Kondisi Pendidikan dan Ekonomi Saat Ini

Sistem pendidikan di Indonesia saat ini menghadapi tantangan besar, seperti tidak adanya cetak biru standar tata cara pengajaran yang mampu mempertahankan budaya dan karakter kebangsaan. Biaya pendidikan yang mahal juga menjadi penghalang besar bagi masyarakat kecil dan menengah untuk mengakses ilmu. Selain itu, sistem ekonomi bebas yang mengadopsi kapitalisme dan perdagangan bebas menambah kesenjangan antara si kaya dan si miskin. Organisasi internasional seperti IMF turut mencengkeram kebijakan ekonomi Indonesia.

Generasi muda kini mulai kehilangan jati diri sebagai anak bangsa yang cinta tanah air. Dalam situasi ini, semangat Restorasi Meiji dapat menjadi inspirasi bagi Indonesia untuk melakukan restorasi dengan cara dan nafas khas Indonesia dalam sistem ekonomi, politik, dan hukum, demi mencapai keadilan yang dicita-citakan oleh UUD 1945.

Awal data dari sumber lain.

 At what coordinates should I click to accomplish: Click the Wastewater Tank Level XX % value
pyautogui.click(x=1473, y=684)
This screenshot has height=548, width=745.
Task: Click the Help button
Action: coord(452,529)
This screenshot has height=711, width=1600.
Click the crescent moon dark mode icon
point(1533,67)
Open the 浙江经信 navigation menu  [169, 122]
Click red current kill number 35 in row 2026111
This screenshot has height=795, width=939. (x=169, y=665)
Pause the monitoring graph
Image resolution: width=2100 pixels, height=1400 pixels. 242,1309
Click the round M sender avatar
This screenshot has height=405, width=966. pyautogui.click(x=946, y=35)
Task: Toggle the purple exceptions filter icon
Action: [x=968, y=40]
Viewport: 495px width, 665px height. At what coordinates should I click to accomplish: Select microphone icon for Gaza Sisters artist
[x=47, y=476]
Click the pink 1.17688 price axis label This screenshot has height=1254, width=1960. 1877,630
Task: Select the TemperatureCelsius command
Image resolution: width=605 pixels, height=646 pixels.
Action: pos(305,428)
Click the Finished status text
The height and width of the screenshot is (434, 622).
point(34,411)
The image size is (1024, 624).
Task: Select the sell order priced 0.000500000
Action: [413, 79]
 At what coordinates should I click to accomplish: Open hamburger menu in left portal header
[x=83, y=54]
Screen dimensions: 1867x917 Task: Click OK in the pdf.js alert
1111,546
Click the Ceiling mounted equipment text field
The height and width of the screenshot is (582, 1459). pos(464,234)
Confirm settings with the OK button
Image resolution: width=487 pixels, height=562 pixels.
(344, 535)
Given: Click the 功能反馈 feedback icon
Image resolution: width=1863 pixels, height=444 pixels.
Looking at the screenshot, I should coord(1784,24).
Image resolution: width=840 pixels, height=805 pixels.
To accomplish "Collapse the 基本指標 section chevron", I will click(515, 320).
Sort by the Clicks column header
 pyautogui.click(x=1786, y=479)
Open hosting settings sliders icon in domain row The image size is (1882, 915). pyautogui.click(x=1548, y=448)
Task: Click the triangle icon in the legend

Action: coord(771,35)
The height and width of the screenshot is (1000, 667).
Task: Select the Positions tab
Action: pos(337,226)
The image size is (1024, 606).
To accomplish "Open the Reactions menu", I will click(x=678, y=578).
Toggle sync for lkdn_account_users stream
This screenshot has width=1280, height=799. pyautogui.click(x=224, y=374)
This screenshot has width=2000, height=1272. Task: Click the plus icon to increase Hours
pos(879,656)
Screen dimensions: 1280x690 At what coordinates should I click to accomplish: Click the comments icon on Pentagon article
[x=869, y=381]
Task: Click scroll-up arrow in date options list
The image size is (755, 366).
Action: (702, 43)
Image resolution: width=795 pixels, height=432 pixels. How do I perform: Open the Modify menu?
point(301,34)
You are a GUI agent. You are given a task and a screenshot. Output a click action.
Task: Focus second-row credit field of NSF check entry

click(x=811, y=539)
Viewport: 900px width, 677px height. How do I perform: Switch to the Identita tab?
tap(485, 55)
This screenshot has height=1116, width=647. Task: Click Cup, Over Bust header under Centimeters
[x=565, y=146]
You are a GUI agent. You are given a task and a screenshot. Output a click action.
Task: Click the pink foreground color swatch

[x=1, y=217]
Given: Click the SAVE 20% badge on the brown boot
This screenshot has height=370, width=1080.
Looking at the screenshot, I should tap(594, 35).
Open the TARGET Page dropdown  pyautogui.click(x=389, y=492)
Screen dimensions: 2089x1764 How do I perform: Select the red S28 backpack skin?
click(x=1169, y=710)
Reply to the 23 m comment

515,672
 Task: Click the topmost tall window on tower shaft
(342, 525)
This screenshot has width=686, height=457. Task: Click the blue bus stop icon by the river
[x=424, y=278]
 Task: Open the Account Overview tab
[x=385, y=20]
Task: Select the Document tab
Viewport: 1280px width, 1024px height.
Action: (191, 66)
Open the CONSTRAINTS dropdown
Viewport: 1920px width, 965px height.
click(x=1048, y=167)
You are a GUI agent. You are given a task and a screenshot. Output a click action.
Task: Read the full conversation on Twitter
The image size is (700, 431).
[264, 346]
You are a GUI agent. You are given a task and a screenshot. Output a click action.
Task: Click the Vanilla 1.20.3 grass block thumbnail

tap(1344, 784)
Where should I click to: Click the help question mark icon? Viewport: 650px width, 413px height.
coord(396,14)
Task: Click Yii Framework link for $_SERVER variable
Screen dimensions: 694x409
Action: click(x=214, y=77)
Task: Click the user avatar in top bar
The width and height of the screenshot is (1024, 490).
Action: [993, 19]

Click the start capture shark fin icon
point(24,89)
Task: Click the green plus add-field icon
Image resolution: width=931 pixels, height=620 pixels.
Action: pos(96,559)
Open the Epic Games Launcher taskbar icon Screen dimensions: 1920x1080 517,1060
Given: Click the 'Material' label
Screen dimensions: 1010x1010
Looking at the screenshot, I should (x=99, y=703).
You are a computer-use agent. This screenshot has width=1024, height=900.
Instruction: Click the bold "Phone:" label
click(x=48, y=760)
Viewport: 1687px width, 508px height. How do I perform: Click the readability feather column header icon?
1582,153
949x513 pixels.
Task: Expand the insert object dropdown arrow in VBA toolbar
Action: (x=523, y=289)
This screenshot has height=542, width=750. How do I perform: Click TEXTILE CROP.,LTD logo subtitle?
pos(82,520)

Refleksi dan Restorasi Indonesia

Penting bagi kita untuk bertanya, apakah sistem politik, ekonomi, dan hukum yang kita anut saat ini sudah sesuai dengan cita-cita para pendiri bangsa? Sejak awal kemerdekaan, UUD 1945 telah mengalami perubahan besar, termasuk amandemen sebanyak empat kali. Reformasi yang bertujuan menyempurnakan tatanan negara ternyata meninggalkan sejumlah persoalan dalam sistem ketatanegaraan kita.

Untuk mengembalikan stabilitas pemerintahan dan keutuhan bangsa, ada beberapa langkah krusial yang perlu diambil:

  1. Mengembalikan rumusan Pasal 1 ayat (2) UUD 1945 lama: “Kedaulatan berada di tangan rakyat dan dilaksanakan sepenuhnya oleh Majelis Permusyawaratan Rakyat (MPR).”
  2. Mengembalikan kewenangan MPR sebagai lembaga tertinggi negara.
  3. Membubarkan DPD karena konsep utusan daerah sudah tercakup dalam MPR.
  4. Membentuk sistem kepartaian dwi partai (nasionalis dan agama) untuk menyederhanakan politik.
  5. Menerapkan sistem pemilu berbasis distrik.
  6. Memastikan presiden adalah warga negara asli Indonesia.
  7. Mempertegas kembali sistem pemerintahan presidensial dengan mengembalikan kewenangan asli presiden.

Langkah-langkah ini bertujuan menciptakan stabilitas pemerintahan, menjaga keutuhan NKRI, dan mengurangi beban negara dari politik transaksional. Selain itu, ini juga bertujuan menekan praktik korupsi yang kerap melibatkan partai politik dalam pengambilan kebijakan publik.

Dengan mengambil inspirasi dari Restorasi Meiji, Indonesia dapat membangun kembali sistem yang sesuai dengan kepribadian bangsa, memanfaatkan nilai-nilai luhur Pancasila, dan kembali menegakkan konstitusi yang mendukung cita-cita proklamasi.

Mari kita bangun Indonesia yang berdaulat, adil, dan makmur dengan semangat restorasi yang murni dan berkarakter kebangsaan.

 

 

Oleh. : Agus Widjajanto, Penulis adalah praktisi hukum, pemerhati sosial budaya, politik hukum dan sejarah Bangsa nya. Tinggal di Jakarta.